-- The request --
Can you put the data into a Markdown table with a Row column numbering each line and a Line column holding its text? Start at the line that has "The image size is (700, 384).", stop after the line that has "will tap(753, 224).", and leave out blank lines.

-- Material --
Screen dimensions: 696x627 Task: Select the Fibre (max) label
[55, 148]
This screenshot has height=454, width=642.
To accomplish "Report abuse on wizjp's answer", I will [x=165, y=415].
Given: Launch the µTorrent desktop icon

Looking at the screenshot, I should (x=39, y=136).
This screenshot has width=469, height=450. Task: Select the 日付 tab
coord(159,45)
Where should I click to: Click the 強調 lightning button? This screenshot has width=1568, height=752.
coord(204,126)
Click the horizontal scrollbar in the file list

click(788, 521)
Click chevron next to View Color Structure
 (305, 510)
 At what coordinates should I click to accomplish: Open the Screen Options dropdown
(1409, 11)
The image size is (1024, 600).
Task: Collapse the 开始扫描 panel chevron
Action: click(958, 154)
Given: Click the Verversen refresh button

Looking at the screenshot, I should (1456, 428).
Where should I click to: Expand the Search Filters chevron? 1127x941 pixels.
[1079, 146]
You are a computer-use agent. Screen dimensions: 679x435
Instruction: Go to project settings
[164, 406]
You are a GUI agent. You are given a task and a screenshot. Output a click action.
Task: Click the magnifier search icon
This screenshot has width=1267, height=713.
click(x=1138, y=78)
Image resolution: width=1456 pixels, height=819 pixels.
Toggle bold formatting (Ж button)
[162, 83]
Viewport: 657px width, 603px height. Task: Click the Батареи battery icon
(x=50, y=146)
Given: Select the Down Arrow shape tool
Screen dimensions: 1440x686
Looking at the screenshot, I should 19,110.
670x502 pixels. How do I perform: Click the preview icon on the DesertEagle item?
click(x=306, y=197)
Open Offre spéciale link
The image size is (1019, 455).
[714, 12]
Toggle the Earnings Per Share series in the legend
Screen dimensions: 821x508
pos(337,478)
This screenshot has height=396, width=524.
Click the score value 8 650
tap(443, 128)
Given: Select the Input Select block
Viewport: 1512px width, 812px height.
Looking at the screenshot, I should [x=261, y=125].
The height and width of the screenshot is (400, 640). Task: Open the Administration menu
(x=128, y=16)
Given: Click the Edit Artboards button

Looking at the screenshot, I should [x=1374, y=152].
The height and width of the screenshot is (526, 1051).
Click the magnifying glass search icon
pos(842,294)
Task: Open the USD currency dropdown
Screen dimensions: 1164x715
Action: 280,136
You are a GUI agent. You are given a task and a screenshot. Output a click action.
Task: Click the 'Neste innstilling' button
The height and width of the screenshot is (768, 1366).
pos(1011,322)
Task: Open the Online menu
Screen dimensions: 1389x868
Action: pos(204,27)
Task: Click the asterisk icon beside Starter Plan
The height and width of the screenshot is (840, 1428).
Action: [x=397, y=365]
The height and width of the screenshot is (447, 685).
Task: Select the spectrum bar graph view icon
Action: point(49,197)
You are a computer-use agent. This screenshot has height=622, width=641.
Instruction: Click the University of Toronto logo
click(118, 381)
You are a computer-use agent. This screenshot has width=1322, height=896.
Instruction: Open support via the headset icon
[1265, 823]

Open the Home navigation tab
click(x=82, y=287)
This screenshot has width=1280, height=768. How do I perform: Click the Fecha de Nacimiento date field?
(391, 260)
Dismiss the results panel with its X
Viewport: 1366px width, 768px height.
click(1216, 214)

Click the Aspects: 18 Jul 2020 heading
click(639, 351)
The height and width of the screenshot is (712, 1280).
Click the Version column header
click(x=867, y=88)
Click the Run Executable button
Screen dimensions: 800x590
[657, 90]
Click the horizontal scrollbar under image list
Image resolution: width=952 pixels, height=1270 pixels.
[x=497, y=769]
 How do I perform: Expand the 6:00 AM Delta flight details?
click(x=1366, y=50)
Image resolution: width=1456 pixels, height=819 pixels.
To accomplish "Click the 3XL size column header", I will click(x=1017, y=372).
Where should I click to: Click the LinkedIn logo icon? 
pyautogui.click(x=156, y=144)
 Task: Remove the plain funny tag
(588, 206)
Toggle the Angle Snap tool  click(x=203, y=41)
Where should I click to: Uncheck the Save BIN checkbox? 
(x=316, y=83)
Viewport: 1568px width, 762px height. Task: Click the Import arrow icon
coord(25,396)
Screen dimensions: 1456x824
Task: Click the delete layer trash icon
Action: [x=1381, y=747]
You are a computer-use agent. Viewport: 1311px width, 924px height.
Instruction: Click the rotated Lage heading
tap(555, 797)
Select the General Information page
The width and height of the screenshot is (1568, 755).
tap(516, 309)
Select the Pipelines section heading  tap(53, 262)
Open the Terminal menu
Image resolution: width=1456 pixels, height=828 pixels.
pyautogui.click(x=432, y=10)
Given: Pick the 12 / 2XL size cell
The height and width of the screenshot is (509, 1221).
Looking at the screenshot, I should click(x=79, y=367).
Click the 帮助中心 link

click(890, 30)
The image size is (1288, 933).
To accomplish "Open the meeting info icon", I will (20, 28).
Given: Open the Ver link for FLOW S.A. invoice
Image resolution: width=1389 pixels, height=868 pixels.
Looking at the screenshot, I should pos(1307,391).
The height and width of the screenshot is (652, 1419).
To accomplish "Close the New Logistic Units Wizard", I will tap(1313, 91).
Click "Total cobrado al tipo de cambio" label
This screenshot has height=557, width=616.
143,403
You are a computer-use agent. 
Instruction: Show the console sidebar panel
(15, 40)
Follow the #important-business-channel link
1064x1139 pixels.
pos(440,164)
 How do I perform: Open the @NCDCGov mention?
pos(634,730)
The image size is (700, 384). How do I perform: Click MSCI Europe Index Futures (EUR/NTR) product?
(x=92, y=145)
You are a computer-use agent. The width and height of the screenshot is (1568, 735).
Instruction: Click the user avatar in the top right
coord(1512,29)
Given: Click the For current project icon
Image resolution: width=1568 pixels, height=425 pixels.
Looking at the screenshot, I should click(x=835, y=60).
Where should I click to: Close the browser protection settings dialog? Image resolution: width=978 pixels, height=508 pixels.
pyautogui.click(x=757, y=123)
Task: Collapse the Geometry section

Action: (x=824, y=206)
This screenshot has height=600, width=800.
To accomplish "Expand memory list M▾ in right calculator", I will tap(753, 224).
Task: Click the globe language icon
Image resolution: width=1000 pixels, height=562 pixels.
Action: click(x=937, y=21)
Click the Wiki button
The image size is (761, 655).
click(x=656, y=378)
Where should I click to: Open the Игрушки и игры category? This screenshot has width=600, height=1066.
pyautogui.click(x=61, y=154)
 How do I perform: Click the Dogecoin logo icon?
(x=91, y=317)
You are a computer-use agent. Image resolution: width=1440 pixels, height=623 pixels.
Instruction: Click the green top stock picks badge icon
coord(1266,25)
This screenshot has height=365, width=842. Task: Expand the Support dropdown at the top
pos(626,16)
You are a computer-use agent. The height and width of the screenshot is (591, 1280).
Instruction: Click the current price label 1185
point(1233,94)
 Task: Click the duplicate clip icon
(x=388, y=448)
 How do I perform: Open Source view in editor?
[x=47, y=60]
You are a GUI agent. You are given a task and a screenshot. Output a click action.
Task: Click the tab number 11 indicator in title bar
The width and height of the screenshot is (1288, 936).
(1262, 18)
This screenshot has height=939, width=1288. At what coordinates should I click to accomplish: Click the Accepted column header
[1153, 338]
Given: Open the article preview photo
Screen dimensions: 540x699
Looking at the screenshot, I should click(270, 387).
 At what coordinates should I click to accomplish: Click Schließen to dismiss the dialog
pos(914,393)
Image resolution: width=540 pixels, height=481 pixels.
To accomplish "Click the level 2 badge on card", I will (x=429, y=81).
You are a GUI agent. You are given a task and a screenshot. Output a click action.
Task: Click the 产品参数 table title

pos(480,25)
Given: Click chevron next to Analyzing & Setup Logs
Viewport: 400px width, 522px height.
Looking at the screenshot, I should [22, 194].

-- Complete output --
| Row | Line |
|---|---|
| 1 | The image size is (700, 384). How do I perform: Click MSCI Europe Index Futures (EUR/NTR) product? |
| 2 | (x=92, y=145) |
| 3 | You are a computer-use agent. The width and height of the screenshot is (1568, 735). |
| 4 | Instruction: Click the user avatar in the top right |
| 5 | coord(1512,29) |
| 6 | Given: Click the For current project icon |
| 7 | Image resolution: width=1568 pixels, height=425 pixels. |
| 8 | Looking at the screenshot, I should click(x=835, y=60). |
| 9 | Where should I click to: Close the browser protection settings dialog? Image resolution: width=978 pixels, height=508 pixels. |
| 10 | pyautogui.click(x=757, y=123) |
| 11 | Task: Collapse the Geometry section |
| 12 | Action: (x=824, y=206) |
| 13 | This screenshot has height=600, width=800. |
| 14 | To accomplish "Expand memory list M▾ in right calculator", I will tap(753, 224). |